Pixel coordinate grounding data
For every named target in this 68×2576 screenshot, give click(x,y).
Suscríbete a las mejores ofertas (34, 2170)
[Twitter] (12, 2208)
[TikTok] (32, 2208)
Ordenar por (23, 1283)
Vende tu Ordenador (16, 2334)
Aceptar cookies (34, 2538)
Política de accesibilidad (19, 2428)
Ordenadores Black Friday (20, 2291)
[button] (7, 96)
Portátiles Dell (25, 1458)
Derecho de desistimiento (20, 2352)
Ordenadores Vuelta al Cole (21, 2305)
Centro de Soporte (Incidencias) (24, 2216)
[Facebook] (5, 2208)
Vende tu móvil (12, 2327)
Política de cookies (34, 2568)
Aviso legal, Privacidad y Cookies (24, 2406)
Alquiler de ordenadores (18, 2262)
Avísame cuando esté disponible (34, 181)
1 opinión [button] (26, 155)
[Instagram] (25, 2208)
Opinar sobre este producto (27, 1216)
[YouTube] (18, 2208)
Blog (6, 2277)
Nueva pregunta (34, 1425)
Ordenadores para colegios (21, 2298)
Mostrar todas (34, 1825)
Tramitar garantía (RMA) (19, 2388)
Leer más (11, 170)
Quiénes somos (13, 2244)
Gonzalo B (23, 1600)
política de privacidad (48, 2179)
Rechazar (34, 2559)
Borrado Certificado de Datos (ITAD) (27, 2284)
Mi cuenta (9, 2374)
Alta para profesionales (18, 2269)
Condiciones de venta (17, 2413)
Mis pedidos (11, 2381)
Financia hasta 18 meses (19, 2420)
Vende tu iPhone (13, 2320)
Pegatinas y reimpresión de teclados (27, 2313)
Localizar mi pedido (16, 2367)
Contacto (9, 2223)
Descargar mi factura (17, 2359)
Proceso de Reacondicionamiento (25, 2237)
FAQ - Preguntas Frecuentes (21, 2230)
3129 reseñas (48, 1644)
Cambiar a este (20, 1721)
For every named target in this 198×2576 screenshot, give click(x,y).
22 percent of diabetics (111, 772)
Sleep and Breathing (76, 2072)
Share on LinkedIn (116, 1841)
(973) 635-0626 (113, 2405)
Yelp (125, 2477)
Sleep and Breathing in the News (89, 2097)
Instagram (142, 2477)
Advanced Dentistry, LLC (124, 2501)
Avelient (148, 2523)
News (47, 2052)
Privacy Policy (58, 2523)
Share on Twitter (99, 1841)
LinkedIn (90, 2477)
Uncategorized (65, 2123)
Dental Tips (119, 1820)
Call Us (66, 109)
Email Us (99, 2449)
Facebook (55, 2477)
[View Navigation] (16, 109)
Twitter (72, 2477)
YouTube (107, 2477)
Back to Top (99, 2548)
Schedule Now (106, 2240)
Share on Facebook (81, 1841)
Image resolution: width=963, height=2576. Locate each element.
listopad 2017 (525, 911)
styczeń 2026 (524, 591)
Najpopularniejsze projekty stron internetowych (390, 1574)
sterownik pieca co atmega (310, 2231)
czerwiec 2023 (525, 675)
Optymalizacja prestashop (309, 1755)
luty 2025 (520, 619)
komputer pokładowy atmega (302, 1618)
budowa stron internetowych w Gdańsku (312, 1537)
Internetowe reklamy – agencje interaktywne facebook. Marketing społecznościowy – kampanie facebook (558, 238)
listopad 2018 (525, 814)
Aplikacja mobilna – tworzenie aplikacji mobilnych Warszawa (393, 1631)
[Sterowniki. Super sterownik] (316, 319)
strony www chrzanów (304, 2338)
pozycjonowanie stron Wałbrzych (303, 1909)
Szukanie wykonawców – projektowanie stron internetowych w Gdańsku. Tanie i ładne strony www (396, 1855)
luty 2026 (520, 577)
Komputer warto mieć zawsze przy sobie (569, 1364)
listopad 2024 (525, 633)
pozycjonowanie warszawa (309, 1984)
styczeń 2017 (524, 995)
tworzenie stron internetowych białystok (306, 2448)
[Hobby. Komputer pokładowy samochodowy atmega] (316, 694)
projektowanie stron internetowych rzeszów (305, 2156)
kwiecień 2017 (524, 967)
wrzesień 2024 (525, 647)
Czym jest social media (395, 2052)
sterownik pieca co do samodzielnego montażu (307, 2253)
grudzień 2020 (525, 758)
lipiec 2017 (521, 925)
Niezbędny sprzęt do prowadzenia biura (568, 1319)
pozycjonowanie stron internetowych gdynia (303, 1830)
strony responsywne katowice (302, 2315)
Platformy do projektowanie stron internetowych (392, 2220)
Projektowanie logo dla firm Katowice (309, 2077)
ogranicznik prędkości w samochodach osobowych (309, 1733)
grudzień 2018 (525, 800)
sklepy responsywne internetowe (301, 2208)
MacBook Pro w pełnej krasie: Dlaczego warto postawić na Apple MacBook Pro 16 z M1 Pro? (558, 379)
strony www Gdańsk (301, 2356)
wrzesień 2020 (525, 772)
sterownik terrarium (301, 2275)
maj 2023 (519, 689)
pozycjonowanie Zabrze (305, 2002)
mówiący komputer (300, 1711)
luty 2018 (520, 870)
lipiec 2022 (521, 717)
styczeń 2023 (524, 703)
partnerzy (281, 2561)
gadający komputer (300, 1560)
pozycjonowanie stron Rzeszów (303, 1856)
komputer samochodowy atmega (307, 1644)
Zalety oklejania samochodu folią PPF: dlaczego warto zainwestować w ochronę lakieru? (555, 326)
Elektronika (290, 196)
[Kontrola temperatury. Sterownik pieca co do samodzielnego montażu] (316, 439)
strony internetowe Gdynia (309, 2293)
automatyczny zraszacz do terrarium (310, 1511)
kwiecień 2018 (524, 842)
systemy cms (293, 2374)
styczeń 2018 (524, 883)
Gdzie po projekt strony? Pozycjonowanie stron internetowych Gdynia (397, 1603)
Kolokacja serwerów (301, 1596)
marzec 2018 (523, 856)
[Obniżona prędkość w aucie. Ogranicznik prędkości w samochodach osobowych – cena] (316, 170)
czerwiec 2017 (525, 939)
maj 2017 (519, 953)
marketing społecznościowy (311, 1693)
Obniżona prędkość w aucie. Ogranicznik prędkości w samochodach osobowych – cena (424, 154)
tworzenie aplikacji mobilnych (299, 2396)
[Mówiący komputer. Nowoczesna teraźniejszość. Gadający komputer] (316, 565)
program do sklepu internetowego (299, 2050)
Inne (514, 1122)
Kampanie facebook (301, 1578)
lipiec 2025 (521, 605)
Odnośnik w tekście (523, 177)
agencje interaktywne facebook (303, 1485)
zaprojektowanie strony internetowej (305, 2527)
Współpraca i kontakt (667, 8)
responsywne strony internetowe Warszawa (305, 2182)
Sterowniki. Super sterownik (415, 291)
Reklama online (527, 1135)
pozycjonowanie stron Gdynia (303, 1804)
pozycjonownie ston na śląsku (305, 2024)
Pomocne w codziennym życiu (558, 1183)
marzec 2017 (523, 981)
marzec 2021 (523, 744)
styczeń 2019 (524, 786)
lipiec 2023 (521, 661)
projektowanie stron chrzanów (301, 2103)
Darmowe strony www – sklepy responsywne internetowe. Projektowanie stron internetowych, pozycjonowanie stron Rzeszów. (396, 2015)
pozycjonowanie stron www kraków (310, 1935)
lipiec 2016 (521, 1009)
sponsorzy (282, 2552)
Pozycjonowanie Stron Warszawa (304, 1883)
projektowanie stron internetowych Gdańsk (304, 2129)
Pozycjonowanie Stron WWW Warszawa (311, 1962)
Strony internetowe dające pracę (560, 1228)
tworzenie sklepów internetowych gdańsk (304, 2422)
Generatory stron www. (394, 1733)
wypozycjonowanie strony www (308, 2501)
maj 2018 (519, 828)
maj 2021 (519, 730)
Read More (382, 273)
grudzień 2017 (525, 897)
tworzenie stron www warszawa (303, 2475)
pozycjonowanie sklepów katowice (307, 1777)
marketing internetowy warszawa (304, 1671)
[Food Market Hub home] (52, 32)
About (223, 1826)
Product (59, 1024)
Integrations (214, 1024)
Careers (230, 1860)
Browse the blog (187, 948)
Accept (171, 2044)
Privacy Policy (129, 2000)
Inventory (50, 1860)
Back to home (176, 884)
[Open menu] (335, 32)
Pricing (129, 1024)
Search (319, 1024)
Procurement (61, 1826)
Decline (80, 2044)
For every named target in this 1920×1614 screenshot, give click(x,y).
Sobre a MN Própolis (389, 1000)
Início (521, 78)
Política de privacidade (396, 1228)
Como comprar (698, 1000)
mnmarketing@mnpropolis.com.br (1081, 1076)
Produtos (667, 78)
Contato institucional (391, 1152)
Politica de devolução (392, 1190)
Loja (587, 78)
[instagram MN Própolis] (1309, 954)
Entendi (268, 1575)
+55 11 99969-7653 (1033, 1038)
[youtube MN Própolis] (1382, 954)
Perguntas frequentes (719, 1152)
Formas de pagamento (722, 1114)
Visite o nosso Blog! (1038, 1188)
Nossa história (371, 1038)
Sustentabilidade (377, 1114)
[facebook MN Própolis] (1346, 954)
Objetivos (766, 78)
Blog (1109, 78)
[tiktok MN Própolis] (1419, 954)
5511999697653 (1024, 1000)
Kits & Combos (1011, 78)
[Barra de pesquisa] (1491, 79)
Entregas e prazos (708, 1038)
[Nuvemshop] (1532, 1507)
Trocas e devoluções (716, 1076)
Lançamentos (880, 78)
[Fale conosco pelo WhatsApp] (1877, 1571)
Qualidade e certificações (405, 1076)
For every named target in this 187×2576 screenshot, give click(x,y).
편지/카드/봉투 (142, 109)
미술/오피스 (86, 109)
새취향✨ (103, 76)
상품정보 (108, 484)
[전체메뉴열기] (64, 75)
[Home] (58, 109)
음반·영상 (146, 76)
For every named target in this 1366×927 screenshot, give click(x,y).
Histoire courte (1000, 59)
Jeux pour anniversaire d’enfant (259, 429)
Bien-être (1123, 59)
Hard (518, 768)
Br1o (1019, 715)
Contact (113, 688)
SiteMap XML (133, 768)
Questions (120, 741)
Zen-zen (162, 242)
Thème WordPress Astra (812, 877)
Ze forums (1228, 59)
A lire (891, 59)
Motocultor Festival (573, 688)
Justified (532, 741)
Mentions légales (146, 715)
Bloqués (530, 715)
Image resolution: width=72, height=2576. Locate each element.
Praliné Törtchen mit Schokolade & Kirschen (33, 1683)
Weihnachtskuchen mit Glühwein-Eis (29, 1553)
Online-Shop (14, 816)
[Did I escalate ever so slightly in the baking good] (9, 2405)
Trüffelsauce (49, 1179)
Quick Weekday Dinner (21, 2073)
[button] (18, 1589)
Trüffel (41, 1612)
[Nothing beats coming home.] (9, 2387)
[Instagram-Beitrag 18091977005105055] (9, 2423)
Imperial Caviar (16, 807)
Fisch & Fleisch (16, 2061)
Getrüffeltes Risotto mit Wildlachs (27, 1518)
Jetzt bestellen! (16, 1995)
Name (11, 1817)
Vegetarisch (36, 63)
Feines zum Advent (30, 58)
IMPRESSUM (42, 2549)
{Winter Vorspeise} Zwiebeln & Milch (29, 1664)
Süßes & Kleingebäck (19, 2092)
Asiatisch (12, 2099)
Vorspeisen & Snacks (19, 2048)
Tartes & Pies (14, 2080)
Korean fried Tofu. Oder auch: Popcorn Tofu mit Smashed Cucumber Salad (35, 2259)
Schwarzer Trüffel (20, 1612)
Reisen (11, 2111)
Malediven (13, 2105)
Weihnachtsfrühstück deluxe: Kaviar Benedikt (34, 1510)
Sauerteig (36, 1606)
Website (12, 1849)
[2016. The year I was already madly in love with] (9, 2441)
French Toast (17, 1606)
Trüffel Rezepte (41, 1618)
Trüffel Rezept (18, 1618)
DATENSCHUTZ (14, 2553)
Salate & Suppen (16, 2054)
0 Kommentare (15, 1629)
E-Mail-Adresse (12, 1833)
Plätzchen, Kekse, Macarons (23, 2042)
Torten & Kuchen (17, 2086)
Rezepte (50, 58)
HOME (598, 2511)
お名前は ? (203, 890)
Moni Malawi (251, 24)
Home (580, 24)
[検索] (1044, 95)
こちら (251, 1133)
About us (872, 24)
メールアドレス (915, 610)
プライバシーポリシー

Aim of the exercise: The answer should consist only of the lines from the one containing "Moni Malawi (251, 24)" through the last line of the data, given again exactly.

Completed exercise:
Moni Malawi (251, 24)
Home (580, 24)
[検索] (1044, 95)
こちら (251, 1133)
About us (872, 24)
メールアドレス (915, 610)
プライバシーポリシー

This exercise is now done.